The resistance to making mistakes runs deep, he [Mr. Schoemaker ] writes, but it is necessary for the following reasons, which he outlined in the article: - We are overconfident. “Inexperienced managers make many mistakes and learn from them. Experienced managers may become so good at the game they’re used to playing that they no longer see ways to improve significantly. They may need to make deliberate mistakes to test the limits of their knowledge.” - We are risk-averse because “our personal and professional pride is tied up in being right. Employees are rewarded for good decisions and penalized for failures, so they spend a great deal of time and energy trying not to make mistakes.” - We tend to favor data that confirms our beliefs. - We assume feedback is reliable, although in reality it is often lacking or misleading. We don’t often look outside tested channels."

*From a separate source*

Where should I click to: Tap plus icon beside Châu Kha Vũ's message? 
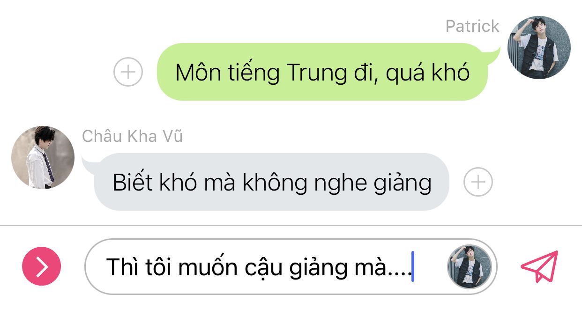tap(478, 182)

Why do I blog this? all of this is exemplified a lot in the psychology literature but I still find this very interesting. Especially if you think about the context of technology design, these elements echo a lot with some problem in how certain technologies are designed. My favorite, and the one I try to face in my work with designer is certainly the "We tend to favor data that confirms our beliefs"... as user experience researcher, it's always a matter of challenging people's mindsets... which is often turned to belief confirmation.